Anonymity (not) Guaranteed #LitigationAttorney

Nathaniel WadsworthLitigation Law, Nathaniel WadsworthLeave a Comment

The power of words is undeniable. Joseph Conrad expressed it in these terms: “My task, which I am trying to achieve is, by the power of the written word, to make you hear, to make you feel—it is, before all, to make you see.” Today, because of the accessibility of social media, nearly any person can publish any words in an attempt to make others see things a certain way.

From blogs to Facebook to Twitter, the options for sharing one’s opinions with the world are numerous, and social media allows words to be used for good and bad. A Vatican court recently announced that those who follow the Pope on Twitter can receive indulgences that will allow them to spend less time in purgatory. For believers, this is certainly one positive thing resulting from life in the digital age.

The ability to anonymously publish words that are untrue, hurtful or irresponsible is another thing that draws people to the internet. Without any accountability, a person may use social media to publicly proclaim thoughts he would never want associated with his name. For example, the “comments” section following an online news article is often filled with derogatory and disrespectful remarks, in addition to well-reasoned and enlightening opinions. All of these comments are made anonymously, with a clever screen name being the only identification of the person behind the words.

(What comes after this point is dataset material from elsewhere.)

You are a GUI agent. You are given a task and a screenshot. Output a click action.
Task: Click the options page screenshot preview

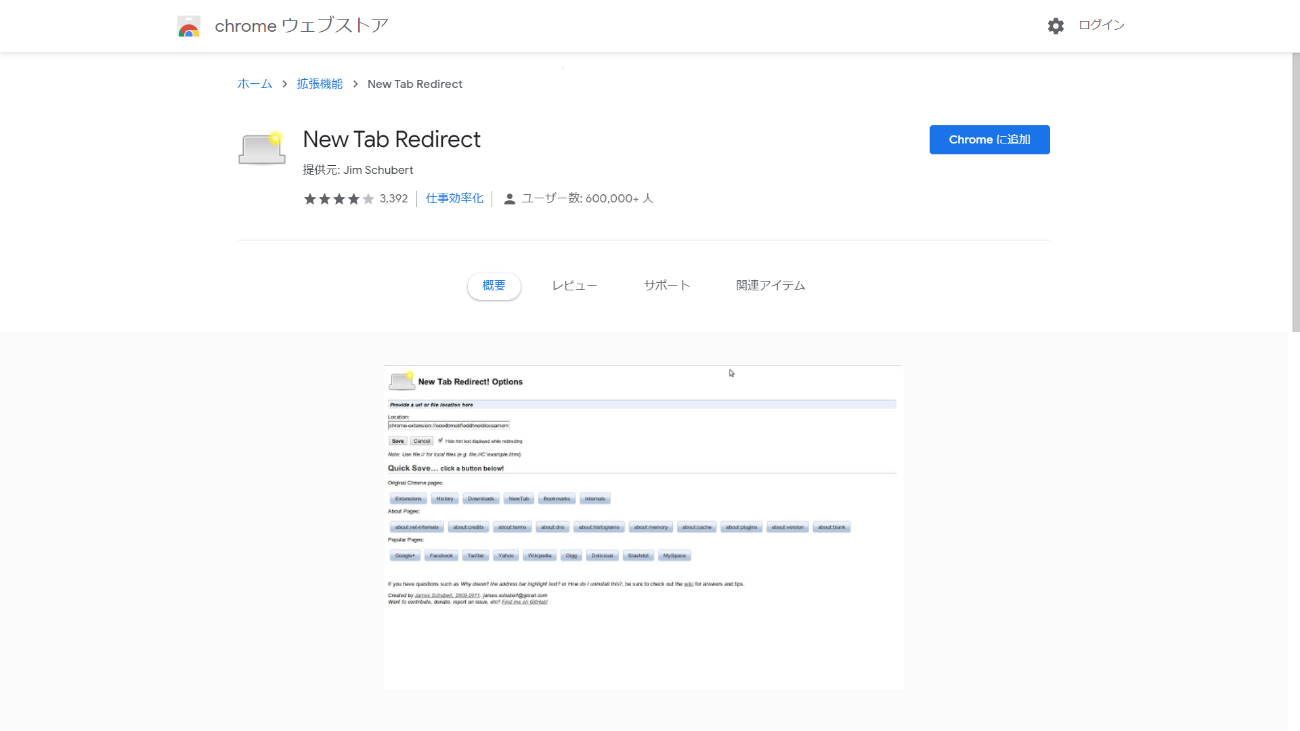(643, 526)
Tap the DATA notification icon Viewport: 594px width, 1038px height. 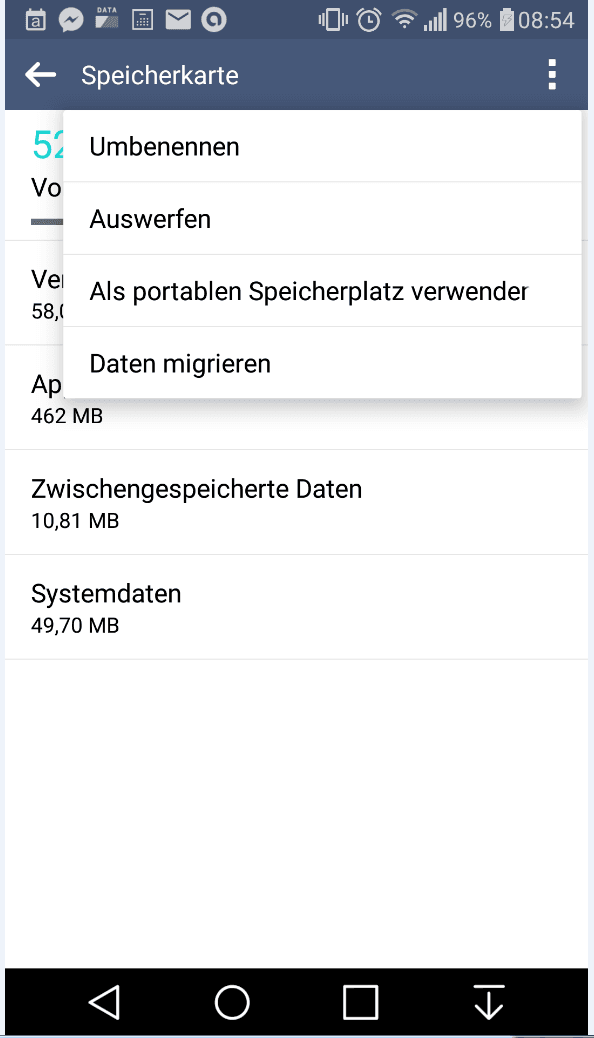[x=107, y=19]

But anonymity extends beyond harmless two- or three-sentence comments. I know of a person—call him Jack—who recently found a Facebook account in his name. Jack was not the person who created the account and had no knowledge of it. Instead, an unidentified third-party created the account and filled it with multiple false and demeaning statements about Jack. Any unsuspecting friend or acquaintance of Jack (or even a prospective employer) could have easily found the web page and believed that Jack had written it, thereby severely damaging Jack’s relationships and reputation.

The good news is that there are often ways to discover who is behind false or defamatory statements that appear on the web. With court subpoena powers and other helpful laws, a person’s supposed anonymity is not without limits. If you discover that someone has anonymously made damaging false statements about you or your company, there may be a way to discover who it is and hold that person accountable for his or her words. Also, if you are one who likes to post things online, you should know that words do not always remain anonymous.